The population in Ireland's capital started rapidly growing. In fact, it's Dublin!
Time to go to New York to visit the Twin Towers.
Theyβre already getting closer.
The Philthydelphia Eagles.
That's it. That's the joke.
Roses are red, your cities are gone, I am Thomas the thermonuclear bomb.
When Leicester City won the league in 2015/16, do you think there was a little lad in Africa running around with "Drinkwater" on his back, annoying the hell out of the locals?
What time do terrorists arrive in New York City?
9:11 AM
Why can't New your city play chess???
Because they lost 2 towers
The best football game was the Jets against the Twin Towers.
A Scouser at ground zero just after the twin towers fell asks a passer-by, "What time is it, mate?"
An American replies, "That's a mad accent, where are you from?"
The Scouser says, "Liverpool."
The American says, "Oh, what state is that in?"
The Scouser looks around and says, "About the same state as this, mate, but what time is it?"
I taught my dog how to play the trumpet on the London Underground over the weekend.
He went from Barking to Tooting in just under 20 minutes.
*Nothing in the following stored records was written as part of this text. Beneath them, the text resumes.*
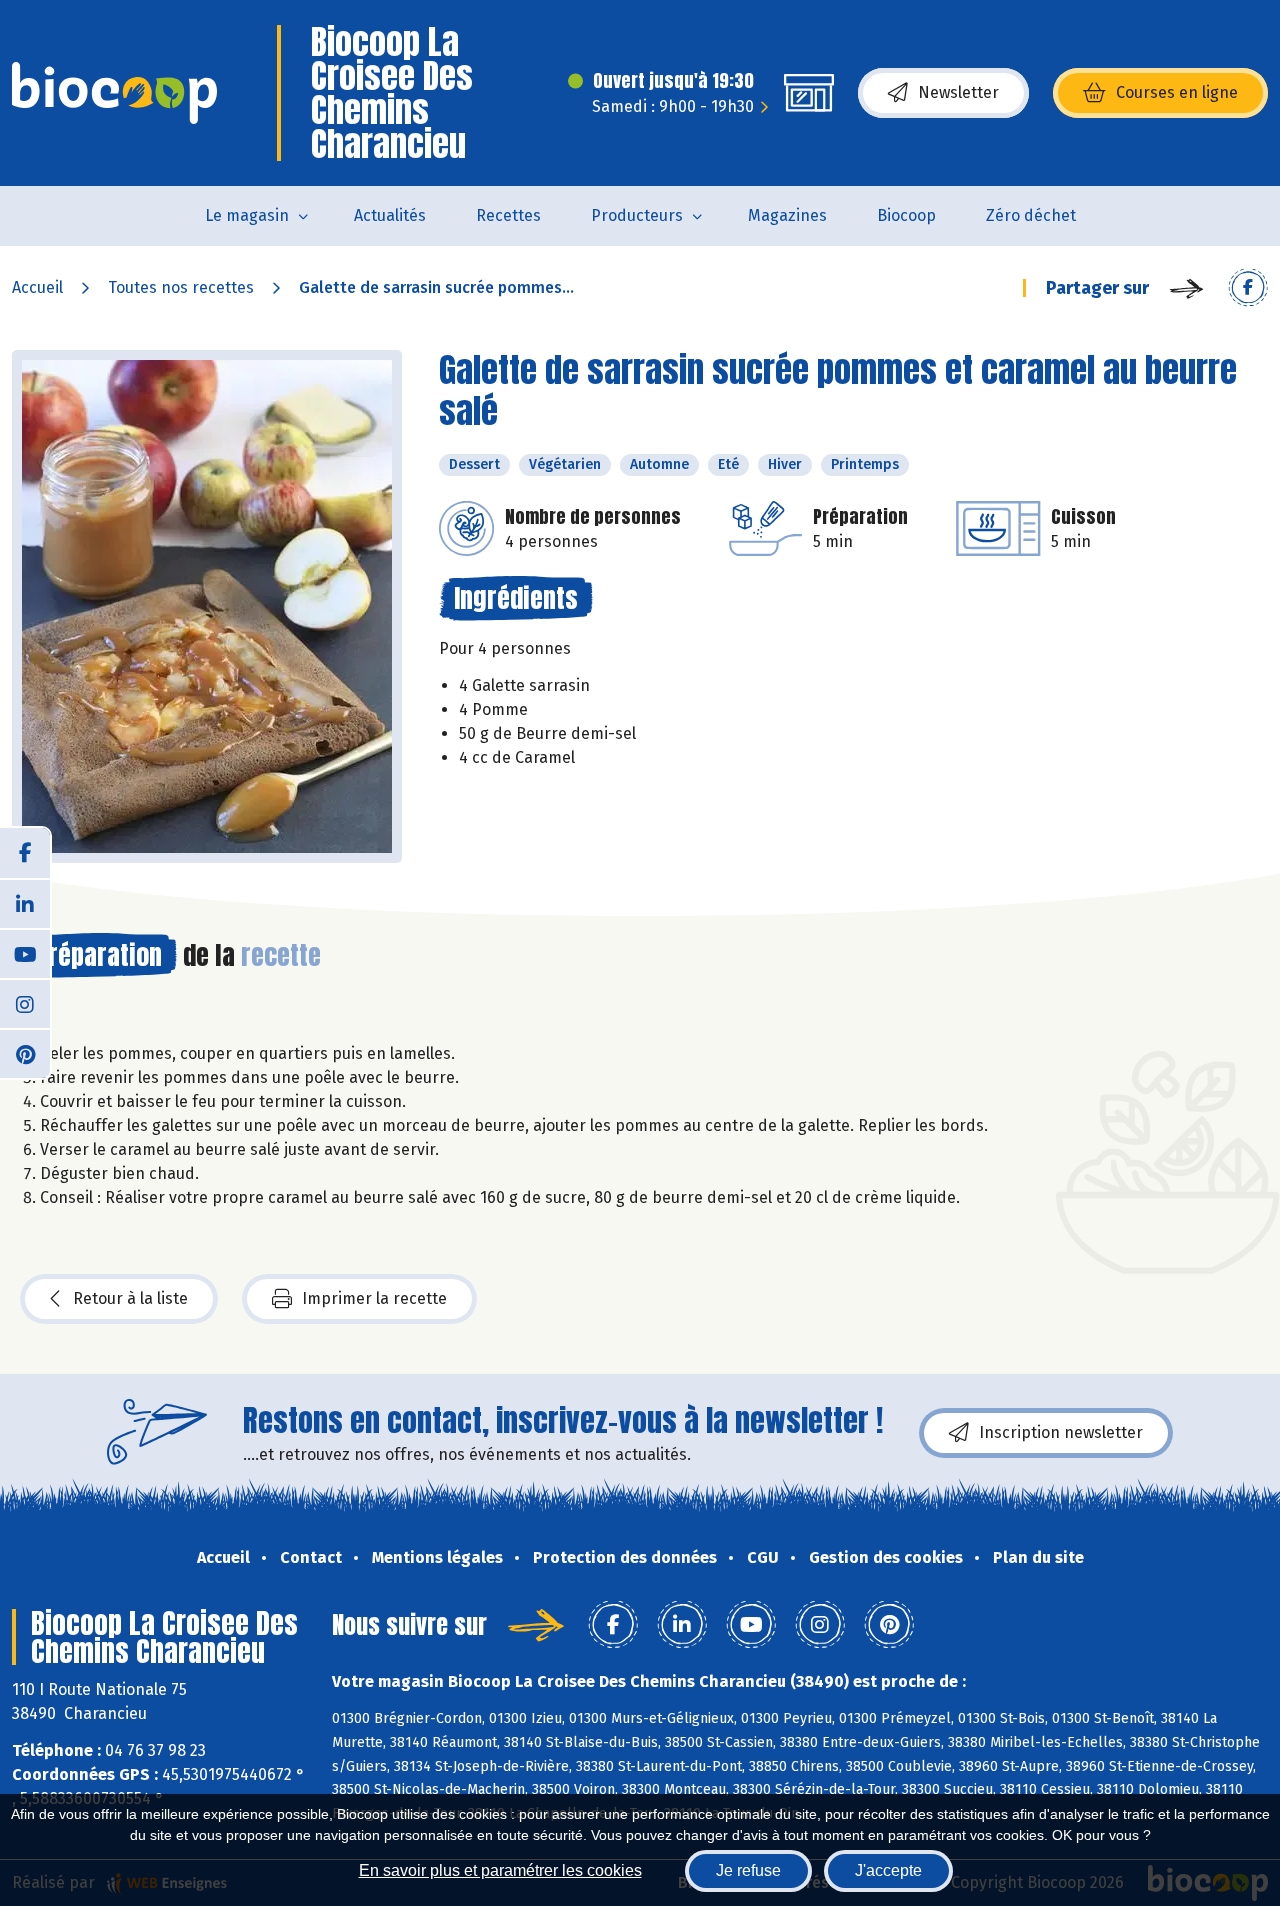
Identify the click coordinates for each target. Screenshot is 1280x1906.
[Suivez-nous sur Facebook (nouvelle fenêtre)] (25, 853)
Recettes (508, 215)
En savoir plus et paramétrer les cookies (500, 1870)
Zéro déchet (1031, 215)
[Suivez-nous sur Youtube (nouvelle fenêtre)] (25, 953)
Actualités (390, 215)
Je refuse (748, 1870)
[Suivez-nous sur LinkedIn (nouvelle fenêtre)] (25, 903)
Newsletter (958, 92)
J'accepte (888, 1870)
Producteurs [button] (637, 215)
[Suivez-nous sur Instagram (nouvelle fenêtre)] (25, 1003)
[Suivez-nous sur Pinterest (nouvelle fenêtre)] (25, 1053)
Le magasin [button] (247, 215)
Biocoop (906, 215)
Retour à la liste (130, 1298)
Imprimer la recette (374, 1298)
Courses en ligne (1177, 92)
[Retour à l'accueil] (114, 93)
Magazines (787, 215)
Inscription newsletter (1061, 1432)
What is the only place fat people live?
Obi-city.
What does Godzilla eat for dinner?
The dinner.
What did a terrorist say when New York didn't want his food?
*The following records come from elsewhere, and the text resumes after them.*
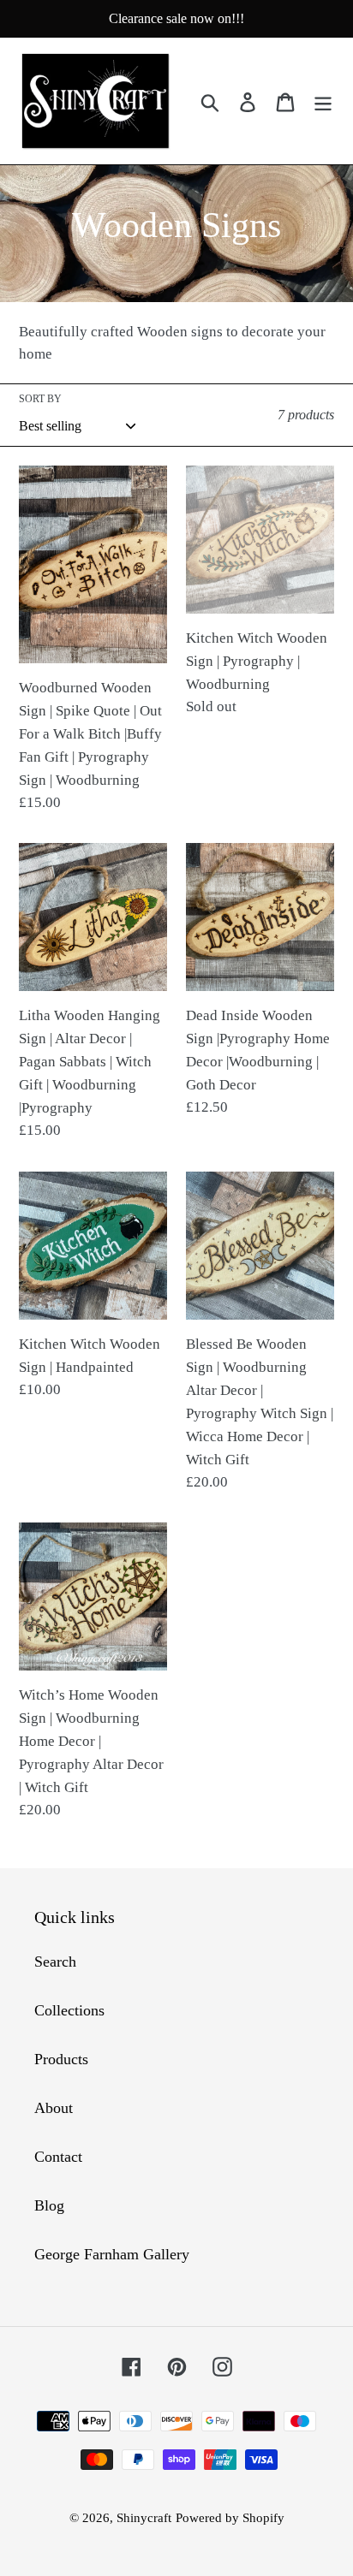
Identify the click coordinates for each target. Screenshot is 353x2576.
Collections (69, 2010)
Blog (49, 2205)
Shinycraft (144, 2518)
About (53, 2107)
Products (61, 2059)
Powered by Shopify (230, 2518)
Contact (58, 2156)
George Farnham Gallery (111, 2254)
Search (55, 1961)
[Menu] (323, 101)
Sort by (40, 399)
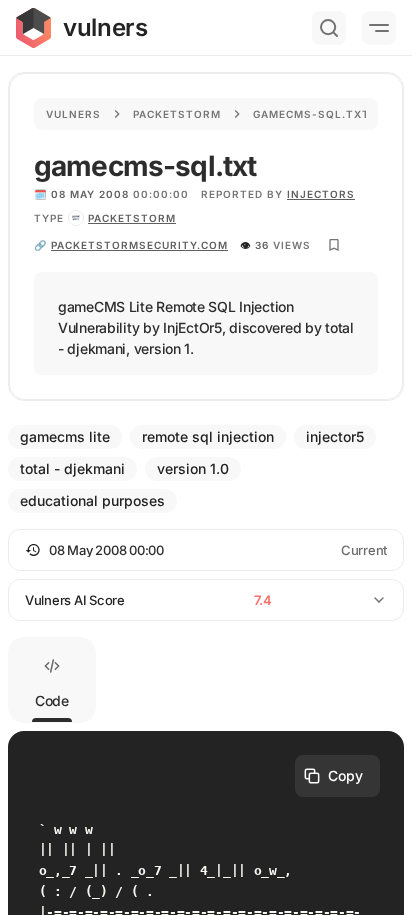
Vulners (73, 114)
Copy (345, 775)
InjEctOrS (321, 194)
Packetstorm (177, 114)
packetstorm (132, 218)
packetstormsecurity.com (139, 245)
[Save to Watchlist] (334, 245)
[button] (206, 550)
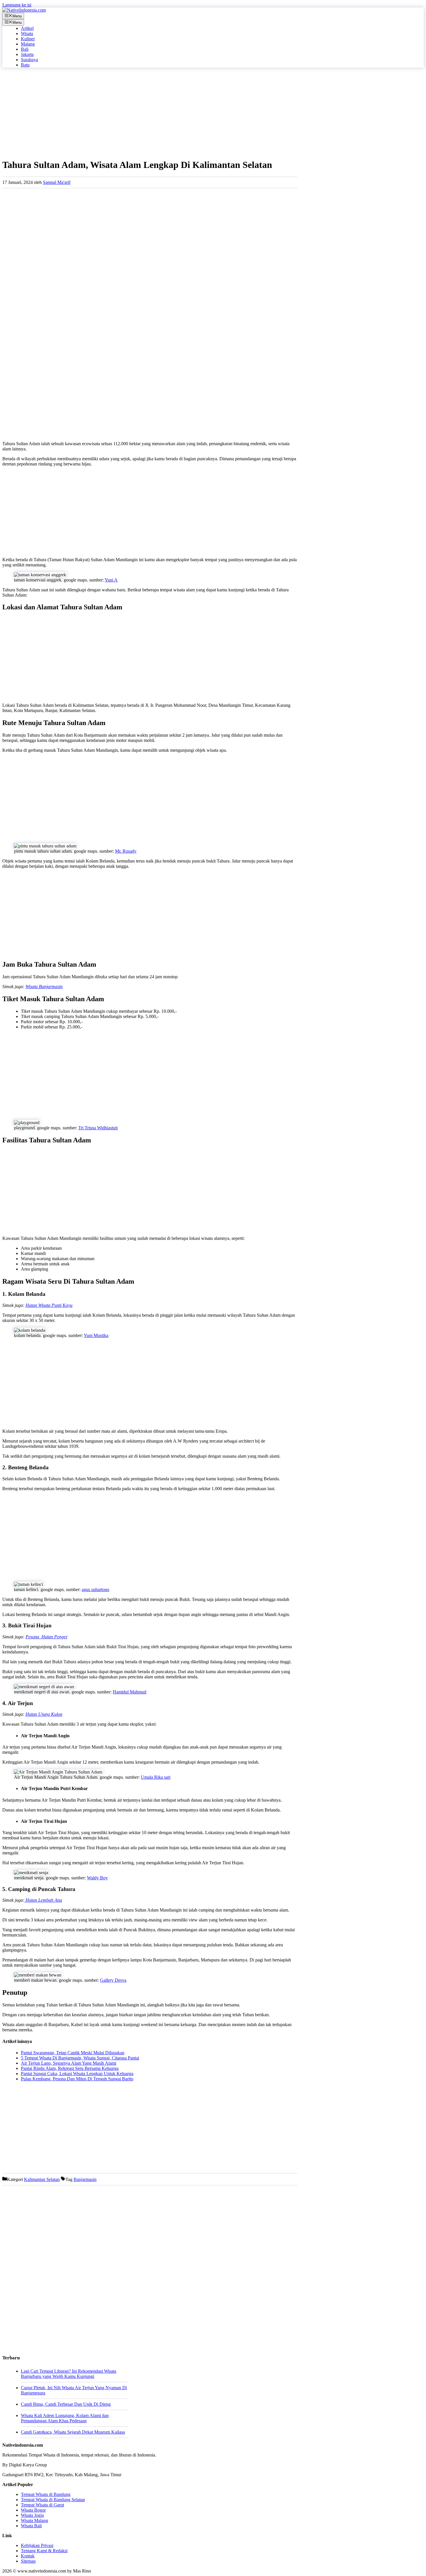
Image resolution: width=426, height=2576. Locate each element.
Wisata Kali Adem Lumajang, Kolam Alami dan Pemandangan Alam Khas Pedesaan (65, 2418)
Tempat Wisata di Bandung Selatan (53, 2499)
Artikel (27, 28)
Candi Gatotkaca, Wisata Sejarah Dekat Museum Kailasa (73, 2432)
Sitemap (28, 2561)
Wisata (27, 33)
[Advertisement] (149, 112)
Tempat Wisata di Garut (42, 2504)
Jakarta (27, 54)
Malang (28, 43)
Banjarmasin (85, 2179)
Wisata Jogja (32, 2515)
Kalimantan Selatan (42, 2179)
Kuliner (28, 38)
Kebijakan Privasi (37, 2545)
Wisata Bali (31, 2525)
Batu (25, 64)
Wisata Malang (34, 2520)
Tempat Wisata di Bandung (45, 2494)
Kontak (27, 2555)
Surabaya (29, 59)
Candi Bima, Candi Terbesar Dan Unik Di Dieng (66, 2404)
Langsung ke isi (16, 4)
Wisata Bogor (33, 2510)
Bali (24, 49)
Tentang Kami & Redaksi (44, 2550)
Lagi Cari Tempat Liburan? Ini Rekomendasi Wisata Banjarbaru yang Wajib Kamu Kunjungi (68, 2374)
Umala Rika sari (155, 1777)
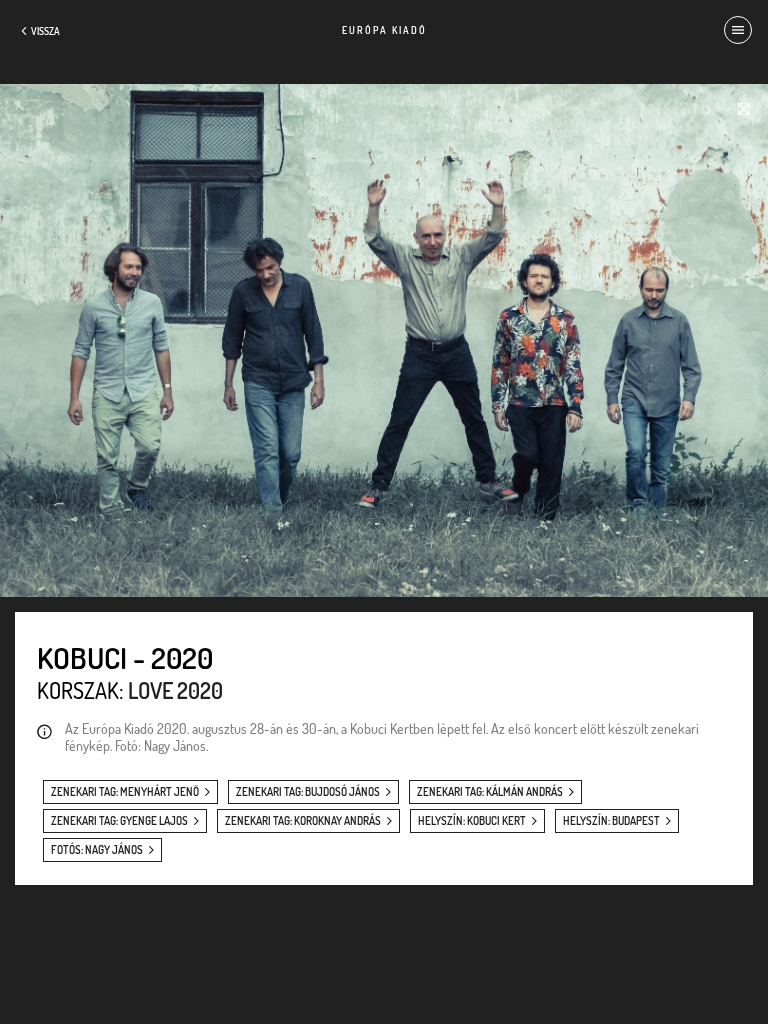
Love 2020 (175, 690)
"Here Comes The Airplane!"
Do you want to know how the NY Jets got their name?
I still don't know what's the worst, most dangerous place to take your children on holiday, but, for certain, it's either Vatican City or Neverland Ranch.
We used to be the tallest buildings in New York...
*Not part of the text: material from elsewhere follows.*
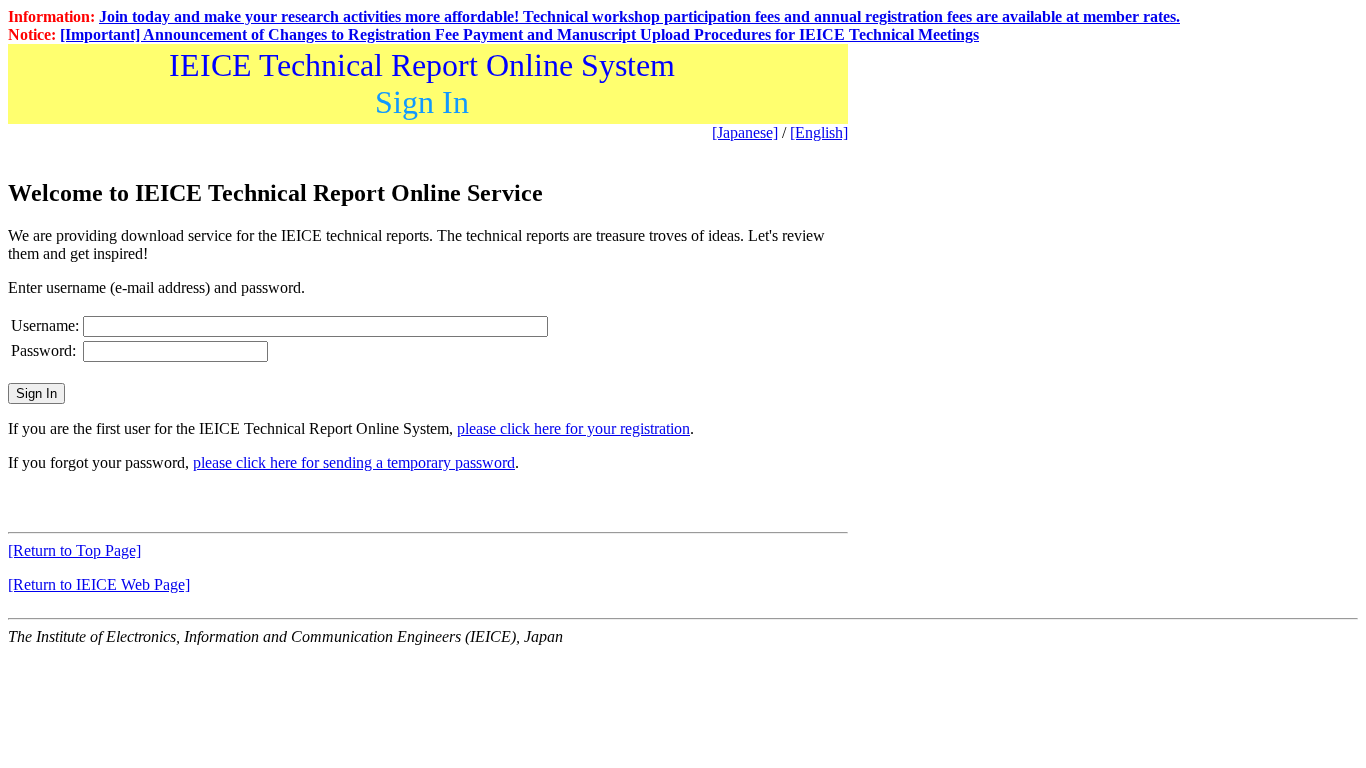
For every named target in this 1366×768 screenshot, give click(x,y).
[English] (819, 132)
Then we took an Arab to the knee.
Are you French? Because I Eiffel for you.
Why did Joe Biden visit Hiroshima? Because the city has the hottest prepubescent girls in the world.
What's long, hard, and bloody?
The Boston Marathon.
The woman had a dick, lol, it's your mom ahahahahahaha, yeah YOU! Jhon man! In New York City I am on to you! I will be under your bed tonight lol get a bodyguard!